[Exercise task] Rewrite the listing as a numbered list, starting with the line that contains "How do I perform: Click" and going on through the line that contains "Action: [86, 16]", both included. Give only those lines, and leave out any blank ones.

[Material for this task]

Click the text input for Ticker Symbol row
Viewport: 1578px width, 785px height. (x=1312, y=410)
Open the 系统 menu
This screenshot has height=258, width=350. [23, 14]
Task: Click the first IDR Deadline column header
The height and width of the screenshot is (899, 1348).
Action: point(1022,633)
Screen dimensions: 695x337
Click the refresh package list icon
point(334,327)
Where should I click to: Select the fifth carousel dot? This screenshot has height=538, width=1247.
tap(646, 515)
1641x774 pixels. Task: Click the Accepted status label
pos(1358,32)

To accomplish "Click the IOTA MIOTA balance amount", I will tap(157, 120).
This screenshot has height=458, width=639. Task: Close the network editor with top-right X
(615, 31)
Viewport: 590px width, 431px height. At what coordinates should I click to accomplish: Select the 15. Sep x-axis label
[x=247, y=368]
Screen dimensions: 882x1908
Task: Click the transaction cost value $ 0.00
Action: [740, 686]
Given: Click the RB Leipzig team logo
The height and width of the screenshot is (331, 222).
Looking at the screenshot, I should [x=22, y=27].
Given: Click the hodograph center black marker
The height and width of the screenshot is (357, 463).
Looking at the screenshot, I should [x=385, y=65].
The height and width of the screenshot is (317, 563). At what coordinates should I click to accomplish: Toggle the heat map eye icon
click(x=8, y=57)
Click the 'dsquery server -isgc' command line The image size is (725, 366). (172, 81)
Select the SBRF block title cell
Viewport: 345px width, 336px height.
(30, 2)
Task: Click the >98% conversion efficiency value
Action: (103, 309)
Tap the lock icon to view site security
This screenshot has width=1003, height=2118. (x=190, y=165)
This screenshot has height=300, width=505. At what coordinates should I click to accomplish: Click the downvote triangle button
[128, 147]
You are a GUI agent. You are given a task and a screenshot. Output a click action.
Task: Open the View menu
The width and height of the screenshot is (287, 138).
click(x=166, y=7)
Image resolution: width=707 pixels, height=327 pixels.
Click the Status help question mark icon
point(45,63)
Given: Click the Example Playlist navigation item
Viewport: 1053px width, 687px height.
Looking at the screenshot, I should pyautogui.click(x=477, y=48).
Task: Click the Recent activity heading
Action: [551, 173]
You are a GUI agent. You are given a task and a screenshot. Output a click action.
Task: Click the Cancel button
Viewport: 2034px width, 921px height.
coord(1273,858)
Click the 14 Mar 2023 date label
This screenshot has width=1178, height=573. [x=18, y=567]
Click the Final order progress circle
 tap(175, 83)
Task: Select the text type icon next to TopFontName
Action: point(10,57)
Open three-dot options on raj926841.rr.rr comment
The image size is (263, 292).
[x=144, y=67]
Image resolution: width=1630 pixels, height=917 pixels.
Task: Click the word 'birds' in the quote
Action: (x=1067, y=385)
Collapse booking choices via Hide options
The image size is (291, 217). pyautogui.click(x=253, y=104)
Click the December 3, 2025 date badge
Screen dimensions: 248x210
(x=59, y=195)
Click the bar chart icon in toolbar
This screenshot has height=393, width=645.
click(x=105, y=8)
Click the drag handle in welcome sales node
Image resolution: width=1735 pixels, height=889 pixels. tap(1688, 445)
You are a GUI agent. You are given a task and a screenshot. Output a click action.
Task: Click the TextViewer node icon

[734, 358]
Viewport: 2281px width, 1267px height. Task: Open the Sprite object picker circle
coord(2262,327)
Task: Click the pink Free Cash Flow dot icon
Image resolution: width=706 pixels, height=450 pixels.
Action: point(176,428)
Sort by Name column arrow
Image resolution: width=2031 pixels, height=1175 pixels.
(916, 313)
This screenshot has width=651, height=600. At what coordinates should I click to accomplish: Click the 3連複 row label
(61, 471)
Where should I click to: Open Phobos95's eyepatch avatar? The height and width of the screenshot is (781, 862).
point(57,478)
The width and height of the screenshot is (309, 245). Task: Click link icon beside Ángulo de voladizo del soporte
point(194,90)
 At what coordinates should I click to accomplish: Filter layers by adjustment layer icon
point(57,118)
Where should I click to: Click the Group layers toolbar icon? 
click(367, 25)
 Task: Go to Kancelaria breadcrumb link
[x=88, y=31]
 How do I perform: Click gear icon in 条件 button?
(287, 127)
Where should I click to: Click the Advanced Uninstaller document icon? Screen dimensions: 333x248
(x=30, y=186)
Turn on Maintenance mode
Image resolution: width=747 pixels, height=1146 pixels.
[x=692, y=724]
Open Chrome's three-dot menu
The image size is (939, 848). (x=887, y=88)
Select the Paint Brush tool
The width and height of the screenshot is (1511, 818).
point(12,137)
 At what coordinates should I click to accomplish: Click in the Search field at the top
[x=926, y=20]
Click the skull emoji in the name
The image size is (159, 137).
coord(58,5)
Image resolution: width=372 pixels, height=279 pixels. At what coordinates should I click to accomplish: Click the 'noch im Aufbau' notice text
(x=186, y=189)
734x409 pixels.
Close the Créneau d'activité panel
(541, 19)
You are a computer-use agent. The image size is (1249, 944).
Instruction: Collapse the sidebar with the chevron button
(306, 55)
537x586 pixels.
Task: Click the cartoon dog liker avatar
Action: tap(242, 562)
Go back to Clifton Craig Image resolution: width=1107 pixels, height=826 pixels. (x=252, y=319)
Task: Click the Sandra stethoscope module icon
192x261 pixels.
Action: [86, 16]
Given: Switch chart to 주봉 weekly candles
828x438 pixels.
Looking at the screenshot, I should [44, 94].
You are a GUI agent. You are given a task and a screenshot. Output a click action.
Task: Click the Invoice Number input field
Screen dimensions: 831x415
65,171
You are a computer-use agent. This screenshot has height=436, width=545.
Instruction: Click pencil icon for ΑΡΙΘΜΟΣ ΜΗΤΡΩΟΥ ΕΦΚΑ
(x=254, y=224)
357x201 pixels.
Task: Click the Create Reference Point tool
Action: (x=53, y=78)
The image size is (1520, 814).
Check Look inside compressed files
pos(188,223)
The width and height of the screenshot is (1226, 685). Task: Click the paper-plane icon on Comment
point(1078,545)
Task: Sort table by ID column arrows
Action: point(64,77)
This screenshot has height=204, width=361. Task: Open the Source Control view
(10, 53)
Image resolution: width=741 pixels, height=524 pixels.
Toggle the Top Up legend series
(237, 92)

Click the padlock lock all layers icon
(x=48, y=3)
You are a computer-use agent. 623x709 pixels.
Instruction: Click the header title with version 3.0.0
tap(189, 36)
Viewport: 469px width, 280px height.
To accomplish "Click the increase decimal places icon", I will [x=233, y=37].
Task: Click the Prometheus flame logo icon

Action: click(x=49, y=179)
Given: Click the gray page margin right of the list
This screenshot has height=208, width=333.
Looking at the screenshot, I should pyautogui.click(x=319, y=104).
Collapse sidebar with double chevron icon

[Written answer]
1.  How do I perform: Click gear icon in 条件 button?
2. (287, 127)
3. Where should I click to: Click the Advanced Uninstaller document icon? Screen dimensions: 333x248
4. (x=30, y=186)
5. Turn on Maintenance mode
6. Image resolution: width=747 pixels, height=1146 pixels.
7. [x=692, y=724]
8. Open Chrome's three-dot menu
9. The image size is (939, 848). (x=887, y=88)
10. Select the Paint Brush tool
11. The width and height of the screenshot is (1511, 818).
12. point(12,137)
13.  At what coordinates should I click to accomplish: Click in the Search field at the top
14. [x=926, y=20]
15. Click the skull emoji in the name
16. The image size is (159, 137).
17. coord(58,5)
18. Image resolution: width=372 pixels, height=279 pixels. At what coordinates should I click to accomplish: Click the 'noch im Aufbau' notice text
19. (x=186, y=189)
20. 734x409 pixels.
21. Close the Créneau d'activité panel
22. (541, 19)
23. You are a computer-use agent. The image size is (1249, 944).
24. Instruction: Collapse the sidebar with the chevron button
25. (306, 55)
26. 537x586 pixels.
27. Task: Click the cartoon dog liker avatar
28. Action: tap(242, 562)
29. Go back to Clifton Craig Image resolution: width=1107 pixels, height=826 pixels. (x=252, y=319)
30. Task: Click the Sandra stethoscope module icon
31. 192x261 pixels.
32. Action: [86, 16]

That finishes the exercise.